Task description
Rewrite every line of the material below as a JSON list of strings, one string per line, leaving out blank lines.

Rows of pointing data
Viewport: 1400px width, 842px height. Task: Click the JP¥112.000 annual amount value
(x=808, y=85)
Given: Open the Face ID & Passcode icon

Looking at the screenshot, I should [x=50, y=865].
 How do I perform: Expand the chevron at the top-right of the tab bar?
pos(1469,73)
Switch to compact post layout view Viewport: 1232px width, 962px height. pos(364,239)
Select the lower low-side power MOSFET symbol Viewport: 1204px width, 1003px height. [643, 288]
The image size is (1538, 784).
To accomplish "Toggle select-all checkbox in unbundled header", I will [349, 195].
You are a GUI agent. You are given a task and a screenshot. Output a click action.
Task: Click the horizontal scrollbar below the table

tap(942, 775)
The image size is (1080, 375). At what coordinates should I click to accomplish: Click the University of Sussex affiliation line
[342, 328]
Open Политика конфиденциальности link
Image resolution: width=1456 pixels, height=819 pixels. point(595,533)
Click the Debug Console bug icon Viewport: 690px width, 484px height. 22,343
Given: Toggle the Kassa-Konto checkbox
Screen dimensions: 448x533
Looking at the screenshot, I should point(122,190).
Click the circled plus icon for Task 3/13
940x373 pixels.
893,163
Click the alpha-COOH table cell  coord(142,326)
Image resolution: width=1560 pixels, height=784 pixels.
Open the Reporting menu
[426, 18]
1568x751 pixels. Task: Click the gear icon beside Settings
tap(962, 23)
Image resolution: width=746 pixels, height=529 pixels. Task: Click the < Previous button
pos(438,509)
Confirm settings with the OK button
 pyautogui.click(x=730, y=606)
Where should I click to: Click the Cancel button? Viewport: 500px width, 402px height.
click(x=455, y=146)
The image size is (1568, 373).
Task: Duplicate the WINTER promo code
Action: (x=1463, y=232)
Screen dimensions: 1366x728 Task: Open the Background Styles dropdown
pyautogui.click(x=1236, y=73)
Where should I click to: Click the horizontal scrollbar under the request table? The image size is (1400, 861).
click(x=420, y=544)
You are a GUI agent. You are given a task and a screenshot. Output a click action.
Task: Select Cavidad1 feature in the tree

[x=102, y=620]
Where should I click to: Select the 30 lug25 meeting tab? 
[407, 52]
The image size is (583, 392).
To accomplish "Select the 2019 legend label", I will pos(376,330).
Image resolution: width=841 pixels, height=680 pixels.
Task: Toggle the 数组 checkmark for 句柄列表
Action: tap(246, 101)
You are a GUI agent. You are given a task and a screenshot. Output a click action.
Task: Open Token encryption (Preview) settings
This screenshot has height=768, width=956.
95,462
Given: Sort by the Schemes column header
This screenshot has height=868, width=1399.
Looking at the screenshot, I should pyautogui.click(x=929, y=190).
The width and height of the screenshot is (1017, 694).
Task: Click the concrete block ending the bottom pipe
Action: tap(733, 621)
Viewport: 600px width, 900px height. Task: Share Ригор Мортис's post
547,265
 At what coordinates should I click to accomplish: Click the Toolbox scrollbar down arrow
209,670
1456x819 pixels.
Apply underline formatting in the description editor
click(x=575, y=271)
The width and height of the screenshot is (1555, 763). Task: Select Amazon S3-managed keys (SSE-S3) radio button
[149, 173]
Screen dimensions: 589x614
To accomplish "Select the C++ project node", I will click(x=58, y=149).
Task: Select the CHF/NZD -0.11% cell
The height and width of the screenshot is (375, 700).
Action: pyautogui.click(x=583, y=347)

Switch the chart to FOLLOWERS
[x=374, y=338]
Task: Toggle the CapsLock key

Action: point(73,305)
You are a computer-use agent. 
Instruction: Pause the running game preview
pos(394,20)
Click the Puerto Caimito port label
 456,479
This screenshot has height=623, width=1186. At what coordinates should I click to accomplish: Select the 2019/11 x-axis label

Answer to this task
[
  "Viewport: 1400px width, 842px height. Task: Click the JP¥112.000 annual amount value",
  "(x=808, y=85)",
  "Given: Open the Face ID & Passcode icon",
  "Looking at the screenshot, I should [x=50, y=865].",
  " How do I perform: Expand the chevron at the top-right of the tab bar?",
  "pos(1469,73)",
  "Switch to compact post layout view Viewport: 1232px width, 962px height. pos(364,239)",
  "Select the lower low-side power MOSFET symbol Viewport: 1204px width, 1003px height. [643, 288]",
  "The image size is (1538, 784).",
  "To accomplish \"Toggle select-all checkbox in unbundled header\", I will [349, 195].",
  "You are a GUI agent. You are given a task and a screenshot. Output a click action.",
  "Task: Click the horizontal scrollbar below the table",
  "tap(942, 775)",
  "The image size is (1080, 375). At what coordinates should I click to accomplish: Click the University of Sussex affiliation line",
  "[342, 328]",
  "Open Политика конфиденциальности link",
  "Image resolution: width=1456 pixels, height=819 pixels. point(595,533)",
  "Click the Debug Console bug icon Viewport: 690px width, 484px height. 22,343",
  "Given: Toggle the Kassa-Konto checkbox",
  "Screen dimensions: 448x533",
  "Looking at the screenshot, I should point(122,190).",
  "Click the circled plus icon for Task 3/13",
  "940x373 pixels.",
  "893,163",
  "Click the alpha-COOH table cell  coord(142,326)",
  "Image resolution: width=1560 pixels, height=784 pixels.",
  "Open the Reporting menu",
  "[426, 18]",
  "1568x751 pixels. Task: Click the gear icon beside Settings",
  "tap(962, 23)",
  "Image resolution: width=746 pixels, height=529 pixels. Task: Click the < Previous button",
  "pos(438,509)",
  "Confirm settings with the OK button",
  " pyautogui.click(x=730, y=606)",
  "Where should I click to: Click the Cancel button? Viewport: 500px width, 402px height.",
  "click(x=455, y=146)",
  "The image size is (1568, 373).",
  "Task: Duplicate the WINTER promo code",
  "Action: (x=1463, y=232)",
  "Screen dimensions: 1366x728 Task: Open the Background Styles dropdown",
  "pyautogui.click(x=1236, y=73)",
  "Where should I click to: Click the horizontal scrollbar under the request table? The image size is (1400, 861).",
  "click(x=420, y=544)",
  "You are a GUI agent. You are given a task and a screenshot. Output a click action.",
  "Task: Select Cavidad1 feature in the tree",
  "[x=102, y=620]",
  "Where should I click to: Select the 30 lug25 meeting tab? ",
  "[407, 52]",
  "The image size is (583, 392).",
  "To accomplish \"Select the 2019 legend label\", I will pos(376,330).",
  "Image resolution: width=841 pixels, height=680 pixels.",
  "Task: Toggle the 数组 checkmark for 句柄列表",
  "Action: tap(246, 101)",
  "You are a GUI agent. You are given a task and a screenshot. Output a click action.",
  "Task: Open Token encryption (Preview) settings",
  "This screenshot has height=768, width=956.",
  "95,462",
  "Given: Sort by the Schemes column header",
  "This screenshot has height=868, width=1399.",
  "Looking at the screenshot, I should pyautogui.click(x=929, y=190).",
  "The width and height of the screenshot is (1017, 694).",
  "Task: Click the concrete block ending the bottom pipe",
  "Action: tap(733, 621)",
  "Viewport: 600px width, 900px height. Task: Share Ригор Мортис's post",
  "547,265",
  " At what coordinates should I click to accomplish: Click the Toolbox scrollbar down arrow",
  "209,670",
  "1456x819 pixels.",
  "Apply underline formatting in the description editor",
  "click(x=575, y=271)",
  "The width and height of the screenshot is (1555, 763). Task: Select Amazon S3-managed keys (SSE-S3) radio button",
  "[149, 173]",
  "Screen dimensions: 589x614",
  "To accomplish \"Select the C++ project node\", I will click(x=58, y=149).",
  "Task: Select the CHF/NZD -0.11% cell",
  "The height and width of the screenshot is (375, 700).",
  "Action: pyautogui.click(x=583, y=347)",
  "Switch the chart to FOLLOWERS",
  "[x=374, y=338]",
  "Task: Toggle the CapsLock key",
  "Action: point(73,305)",
  "You are a computer-use agent. ",
  "Instruction: Pause the running game preview",
  "pos(394,20)",
  "Click the Puerto Caimito port label",
  " 456,479",
  "This screenshot has height=623, width=1186. At what coordinates should I click to accomplish: Select the 2019/11 x-axis label"
]